Some of the statistics in there are scary, Lou. Apparently Sandfly Fever was as big a threat in Sicily as the Wehrmacht.
The lice were also a massive problem for the Finns as well. That is why it was ordered to use the sauna at least once a week which killed them. There is a joke " I slept in bed and withdraw it from the wall due to lice. But the lice grabbed the bed back against the wall".....
..I thought Guadalcanal had a ''big'' Malaria problem....hot, humid, rainy, swampy, etc = huge petri dish of problems ....I thought they did some land /water engineering to control the problem on the Canal, etc
I think you have heeard this one before. Still, incredible. During World War II, particularly during the North African desert campaign, the combination of sand and lack of hygienic conditions proved disastrous to uncircumcised men. The loss of these soldiers to active duty in combat areas resulted in prophylactic circumcision being performed on many recruits at training centers.

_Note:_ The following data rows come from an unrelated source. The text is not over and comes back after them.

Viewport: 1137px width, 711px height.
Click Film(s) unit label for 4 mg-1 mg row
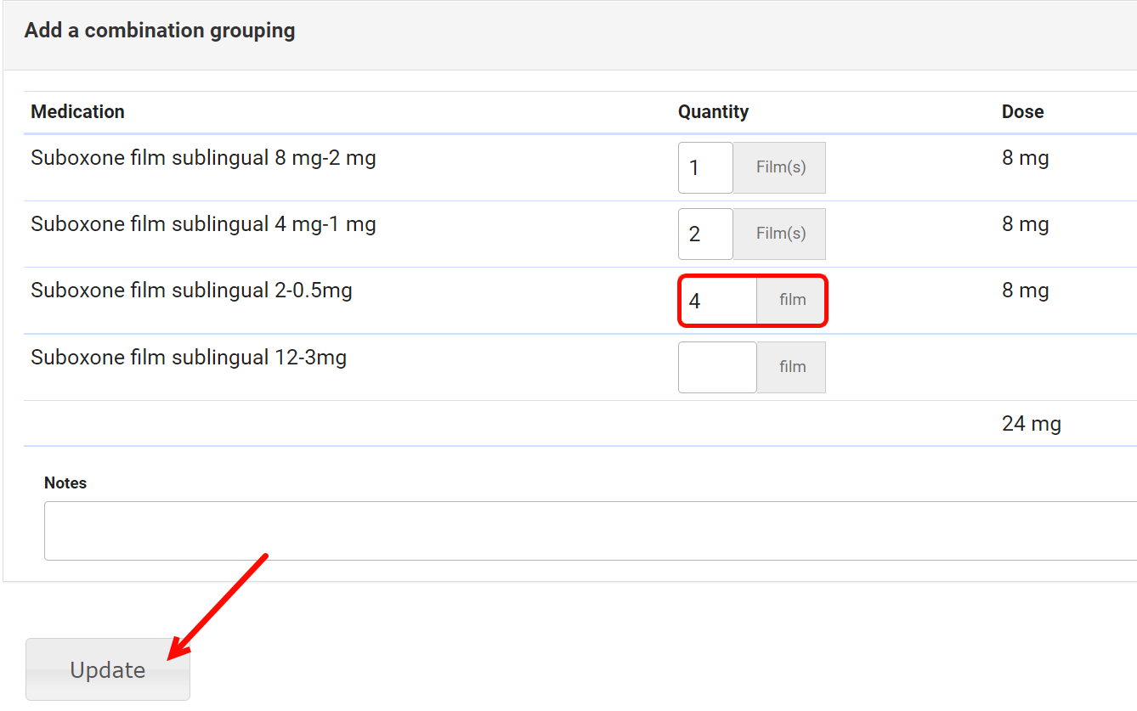[780, 234]
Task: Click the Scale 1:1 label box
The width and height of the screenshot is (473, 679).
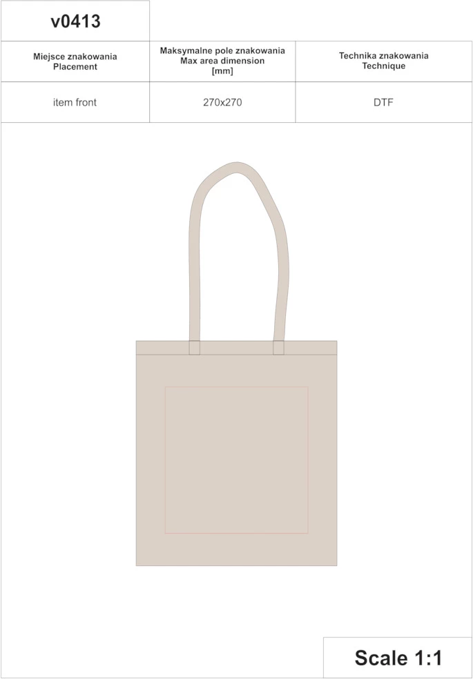Action: click(x=398, y=658)
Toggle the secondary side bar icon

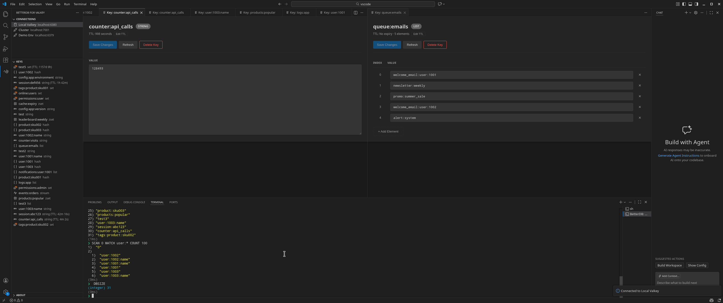(696, 4)
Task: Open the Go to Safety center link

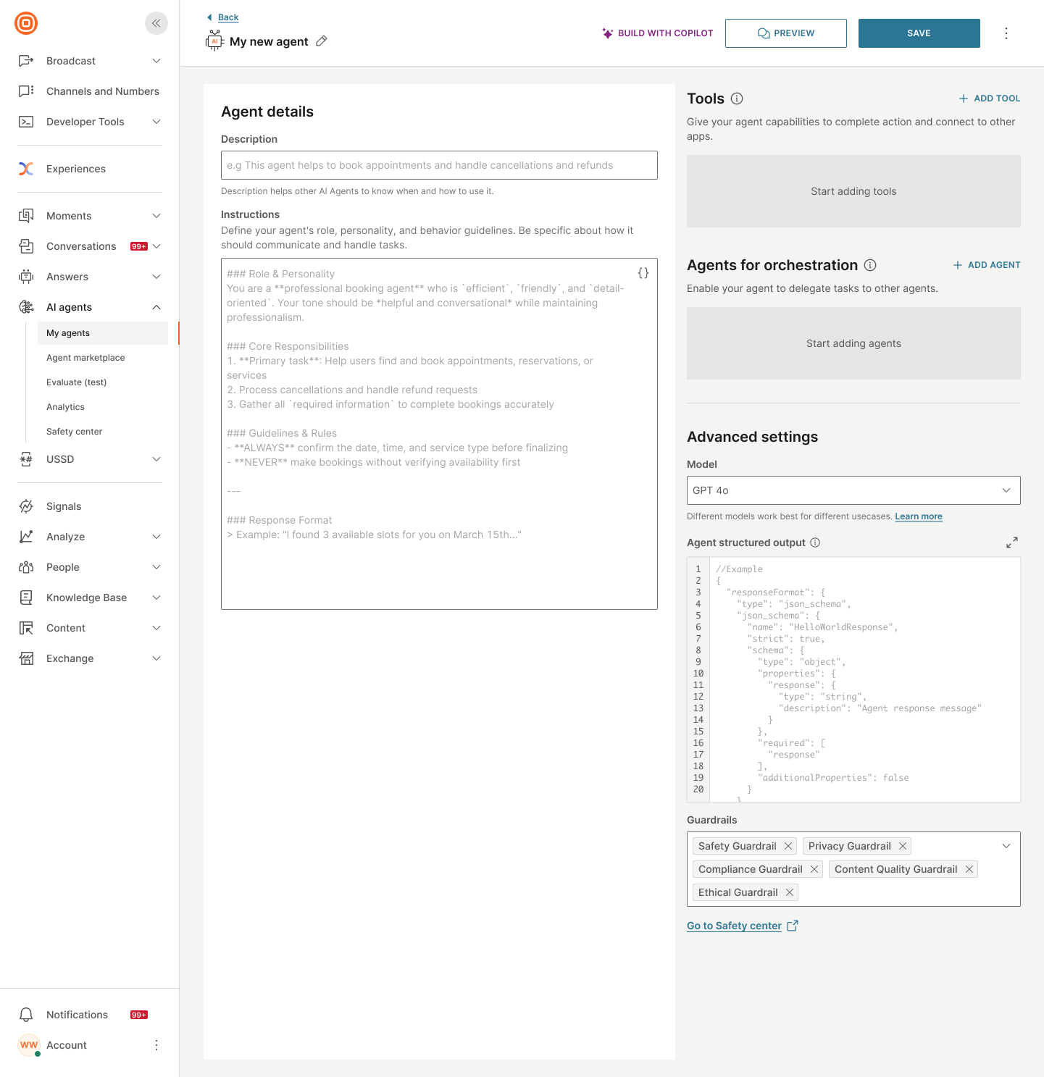Action: pos(734,925)
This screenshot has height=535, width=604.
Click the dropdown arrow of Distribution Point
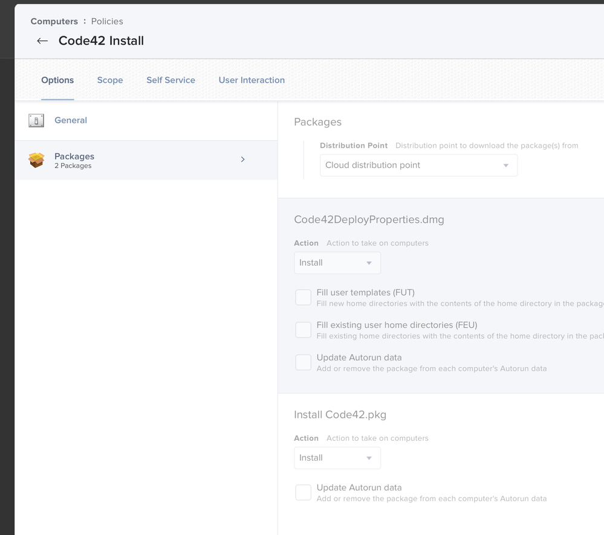[x=506, y=165]
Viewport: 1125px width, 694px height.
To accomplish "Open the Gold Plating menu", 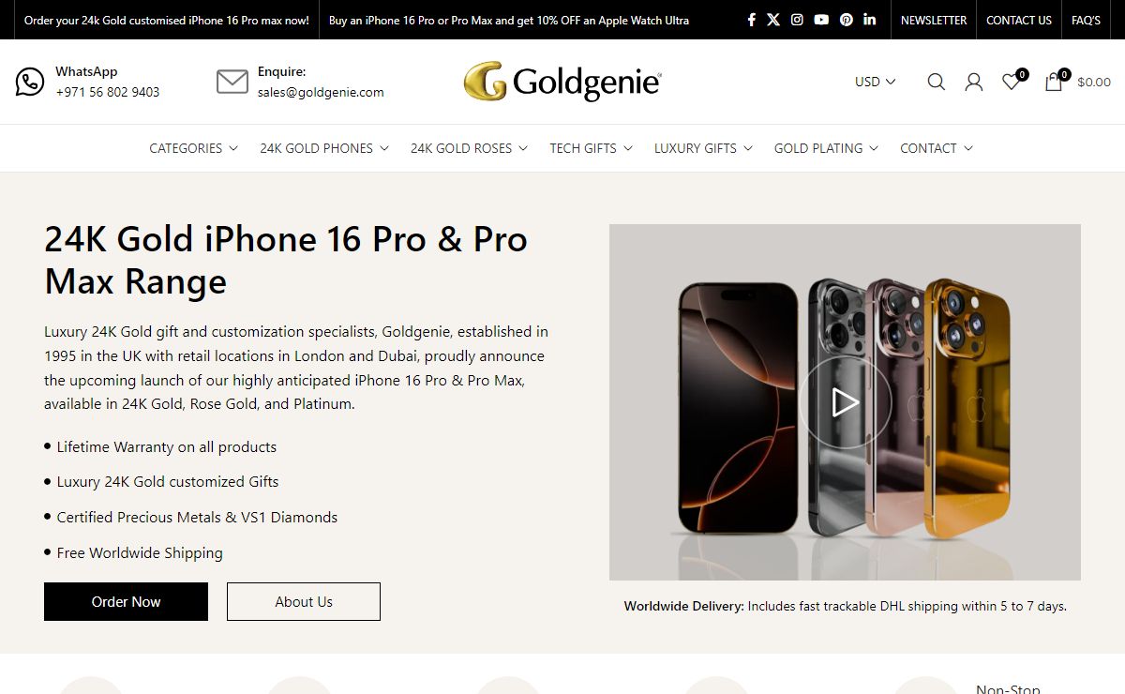I will [826, 148].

A World War II medical report from the U.S. Army referred to the “enormous man-hour loss from disease peculiar to the uncircumcised man,” and stated that “hospital admission from paraphimosis, phimosis, balanitis and condyloma accuminata during 1942 – 1945 totaled 146,793. Had these patients been circumcised before induction, this total would probably have been close to zero”. A similar though less well-documented loss to active duty occurred in uncircumcised servicemen in Operation Desert Storm during the Gulf War.
Was that peculiar to the US Army? Never even heard of it being suggested by the British forces before.